Description
Honey Garlic Chicken Breast is a quick and easy dish featuring chicken breasts seared to golden perfection and then simmered in a luscious honey garlic sauce. The chicken is lightly dusted with flour to create a crispy crust that holds onto the delicious sauce, making every bite flavorful and moist. Perfect for a weeknight dinner, this recipe is simple but packed with flavor, balancing sweet, tangy, and savory notes.
Ingredients
Chicken
- 500g / 1 lb chicken breast, boneless and skinless (2 pieces)
- Salt and pepper, to taste
- 1/4 cup flour (see Note 1)
Sauce & Cooking
- 3 1/2 tbsp (50g) unsalted butter (or 2 1/2 tbsp olive oil)
- 2 garlic cloves, minced
- 1 1/2 tbsp apple cider vinegar (or white or other clear vinegar)
- 1 tbsp soy sauce, light or all purpose (see Note 2)
- 1/3 cup honey (or maple syrup)
Instructions
- Prepare Chicken: Cut the chicken breasts in half horizontally to create 4 steaks in total. Sprinkle each side generously with salt and pepper to season.
- Coat in Flour: Place the flour in a shallow dish. Coat each piece of chicken with the flour, shaking off the excess to avoid clumps.
- Sear Chicken: Melt most of the butter (reserve about 1 teaspoon for later) in a large skillet over high heat. Place the coated chicken in the skillet and cook for 2 to 3 minutes until the underside is golden brown. Flip and cook the other side for 1 minute.
- Lower Heat and Add Garlic: Reduce the heat slightly to medium-high. Make a space in the pan, add the minced garlic and the reserved dab of butter. Stir the garlic briefly once the butter melts, being careful not to burn the garlic.
- Add Sauce Ingredients: Pour in the apple cider vinegar, soy sauce, and honey. Stir or shake the pan to combine all ingredients. Bring the sauce to a gentle simmer, then let it simmer for about 1 minute or until it slightly thickens.
- Coat Chicken in Sauce: Turn the chicken pieces in the skillet to coat them thoroughly with the thickened honey garlic sauce. If the sauce becomes too thick, add a small splash of water and stir to loosen it.
- Serve: Remove the skillet from heat immediately to prevent burning. Plate the chicken and drizzle with the remaining sauce from the pan for extra flavor.
Notes
- Gluten free – use cornflour/cornstarch instead of flour. It won’t brown as evenly but will still taste great covered in the sauce.
- Soy Sauce – Light or all purpose soy sauce is best. Avoid dark soy sauce as it can overpower the flavor.

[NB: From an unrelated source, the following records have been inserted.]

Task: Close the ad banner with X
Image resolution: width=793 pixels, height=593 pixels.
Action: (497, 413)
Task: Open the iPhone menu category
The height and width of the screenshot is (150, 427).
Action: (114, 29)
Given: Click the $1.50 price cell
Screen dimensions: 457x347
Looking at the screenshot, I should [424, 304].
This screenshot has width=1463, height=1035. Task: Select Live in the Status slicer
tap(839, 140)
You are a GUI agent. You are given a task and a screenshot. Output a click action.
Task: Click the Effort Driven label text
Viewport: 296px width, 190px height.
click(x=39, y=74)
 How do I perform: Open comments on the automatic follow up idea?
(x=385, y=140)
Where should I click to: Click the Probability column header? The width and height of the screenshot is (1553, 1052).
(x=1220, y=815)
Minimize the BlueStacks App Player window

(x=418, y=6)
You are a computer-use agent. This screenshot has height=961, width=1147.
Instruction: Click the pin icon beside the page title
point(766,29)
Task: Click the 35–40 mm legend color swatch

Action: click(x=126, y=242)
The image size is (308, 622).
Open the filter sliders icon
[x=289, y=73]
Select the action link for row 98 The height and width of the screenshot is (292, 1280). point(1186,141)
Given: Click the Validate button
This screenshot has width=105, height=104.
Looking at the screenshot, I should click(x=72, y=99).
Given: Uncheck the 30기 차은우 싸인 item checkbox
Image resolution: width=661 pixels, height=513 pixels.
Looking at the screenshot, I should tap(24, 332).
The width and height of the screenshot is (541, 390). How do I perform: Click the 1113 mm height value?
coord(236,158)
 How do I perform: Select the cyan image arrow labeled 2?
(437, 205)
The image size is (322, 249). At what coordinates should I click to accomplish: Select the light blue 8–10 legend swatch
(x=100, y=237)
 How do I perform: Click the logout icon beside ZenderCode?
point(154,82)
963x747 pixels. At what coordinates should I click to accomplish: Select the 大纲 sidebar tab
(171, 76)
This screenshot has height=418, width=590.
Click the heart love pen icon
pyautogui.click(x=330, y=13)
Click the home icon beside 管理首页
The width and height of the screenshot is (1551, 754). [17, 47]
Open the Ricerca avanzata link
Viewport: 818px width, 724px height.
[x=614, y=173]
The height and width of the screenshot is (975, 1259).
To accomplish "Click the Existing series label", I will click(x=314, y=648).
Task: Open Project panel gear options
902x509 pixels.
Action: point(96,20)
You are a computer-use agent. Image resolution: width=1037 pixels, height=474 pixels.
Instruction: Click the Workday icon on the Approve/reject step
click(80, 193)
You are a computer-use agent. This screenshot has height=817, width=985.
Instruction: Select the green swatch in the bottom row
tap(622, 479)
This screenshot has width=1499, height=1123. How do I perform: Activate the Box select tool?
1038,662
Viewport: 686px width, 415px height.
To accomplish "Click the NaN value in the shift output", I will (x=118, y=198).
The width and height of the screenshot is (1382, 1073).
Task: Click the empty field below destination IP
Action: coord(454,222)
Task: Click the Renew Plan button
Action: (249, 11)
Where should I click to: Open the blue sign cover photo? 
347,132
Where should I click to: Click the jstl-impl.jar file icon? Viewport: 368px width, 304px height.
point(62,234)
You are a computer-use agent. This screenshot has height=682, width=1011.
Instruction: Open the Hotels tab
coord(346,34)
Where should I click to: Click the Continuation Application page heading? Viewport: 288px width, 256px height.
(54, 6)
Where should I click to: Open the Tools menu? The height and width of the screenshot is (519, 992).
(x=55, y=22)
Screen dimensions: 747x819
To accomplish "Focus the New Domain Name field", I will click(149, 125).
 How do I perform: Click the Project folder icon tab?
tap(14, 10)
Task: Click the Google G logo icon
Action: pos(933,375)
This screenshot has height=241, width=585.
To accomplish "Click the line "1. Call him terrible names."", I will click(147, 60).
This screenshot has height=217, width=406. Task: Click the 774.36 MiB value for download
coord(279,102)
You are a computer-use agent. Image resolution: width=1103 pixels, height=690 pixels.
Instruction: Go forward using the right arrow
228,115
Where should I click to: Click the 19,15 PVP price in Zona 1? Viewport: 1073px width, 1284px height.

- Other Proteins – This sauce works well with other proteins suitable for searing, such as pork chops, steaks, or cutlets. Adjust cooking time accordingly.
- Tofu – Use firm tofu cut into steaks about 0.75cm thick. Pat dry, oil, season, coat lightly with flour, and pan-fry until crispy before making the sauce separately with reduced butter.
- Prawns/Shrimp – Use large prawns, lightly coat in flour, sear briefly on both sides before adding sauce to finish cooking.
- Fish – This sauce complements fish well, especially economical varieties. For premium fish, consider a lighter sauce to let the fish shine.
- Nutrition assumes scraping all sauce from the pan to maximize flavor and nutrient intake.